Kellogg said on Thursday that it had reached a second tentative agreement with a union representing about 1,400 workers at four U.S. cereal plants who have been on strike since early October.
The tentative accord, which would cover five years, was announced about a week and a half after workers voted down an earlier agreement, prompting the company to announce that it would move ahead with hiring permanent replacements for the workers on strike.
Last week, President Biden weighed in on the standoff, saying in a statement that he was “deeply troubled” by the plan for permanent replacement workers, which he called “an existential attack on the union and its members’ jobs and livelihoods.”
The strike has partly revolved around the company’s two-tier compensation system, in which workers hired after 2015 typically receive lower wages and benefits than longer-tenured workers. The company has said that its veteran workers make more than $35 an hour on average, while the newer workers make almost $22 an hour on average.

Veteran workers have expressed concern that adding lower-paid workers will ultimately drag down their wages and benefits as well.
Under the agreement that was voted down last week, the company would have immediately converted all employees with four or more years at Kellogg to veteran status, then converted an amount equivalent to 3 percent of a plant’s head count in each year of the five-year contract.
The rejected agreement would have also given veteran workers a 3 percent wage increase in the first year of the contract and cost-of-living adjustments over the course of the contract. It offered newer hires a progression from the low $20s per hour to just over $28 after their sixth year.

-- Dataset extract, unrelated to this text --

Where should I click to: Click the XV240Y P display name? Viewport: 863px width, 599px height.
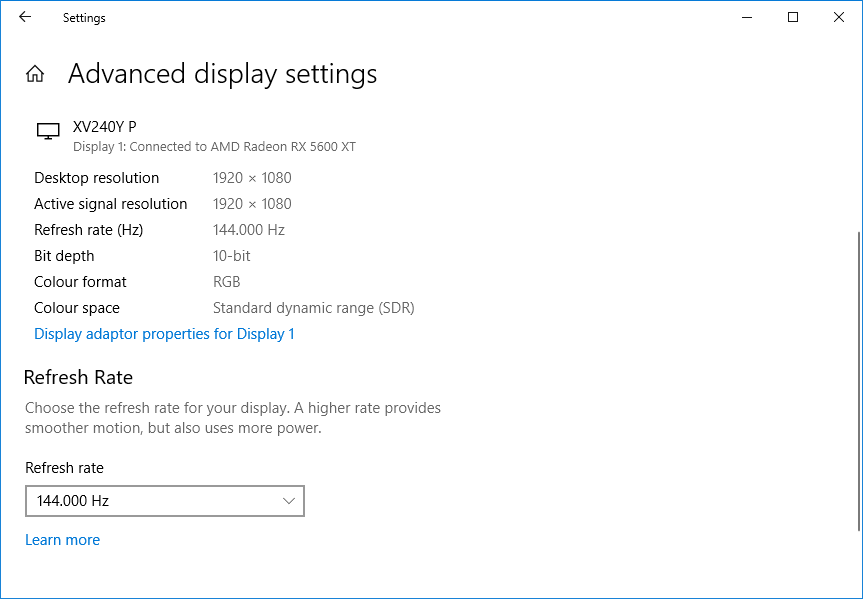[x=105, y=127]
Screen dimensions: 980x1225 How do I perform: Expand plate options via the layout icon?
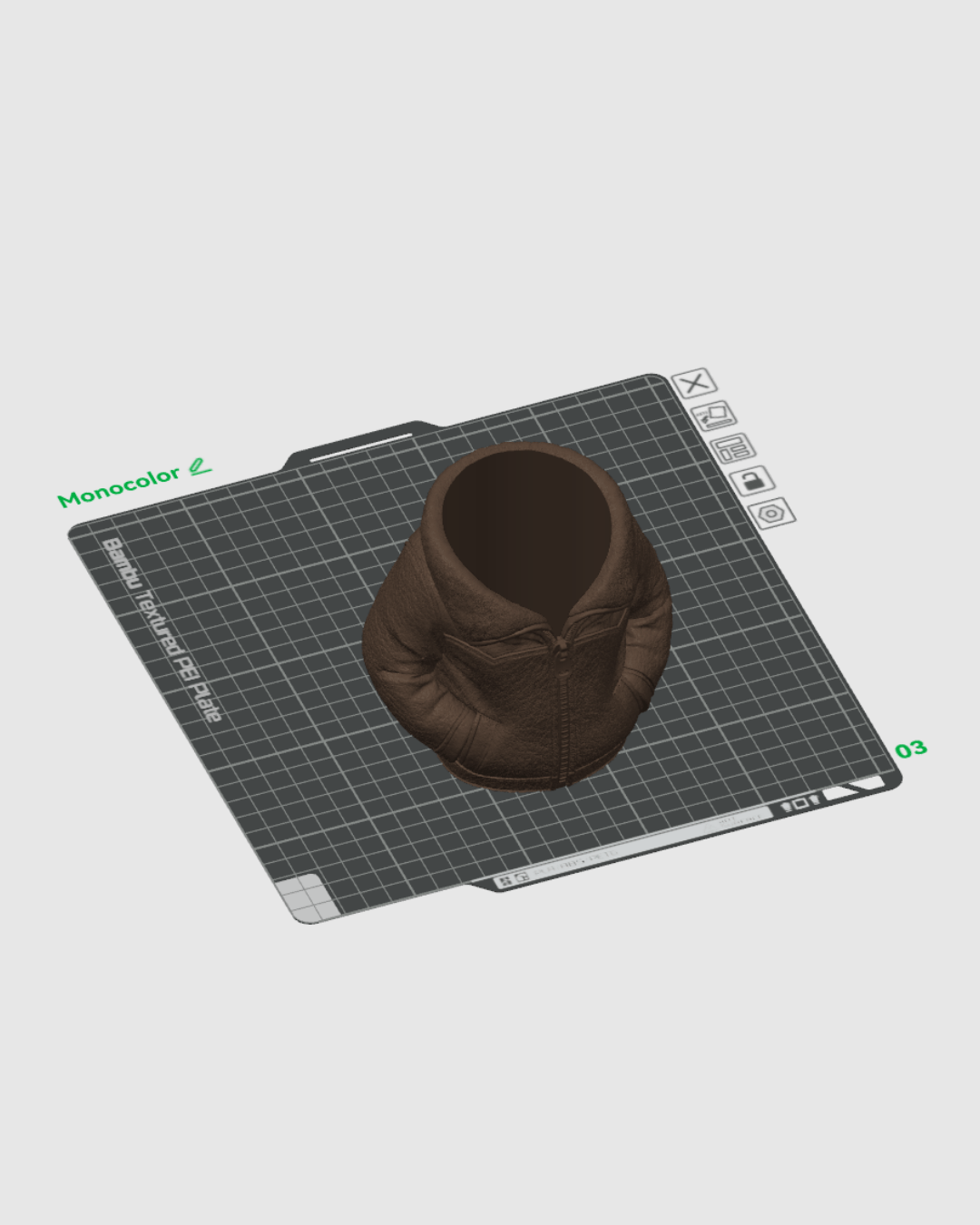pos(733,447)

A company spokeswoman said by email on Thursday that the new tentative agreement did not alter the process for converting newer hires to veteran status but that it “addresses the union’s request” for cost-of-living adjustments for all employees in each year of the contract.
The spokeswoman did not say whether Kellogg had hired permanent replacement workers.
“We value all of our employees. They have enabled Kellogg to provide food to Americans for more than 115 years,” Steve Cahillane, the chief executive, said in a statement. “We are hopeful our employees will vote to ratify this contract and return to work.”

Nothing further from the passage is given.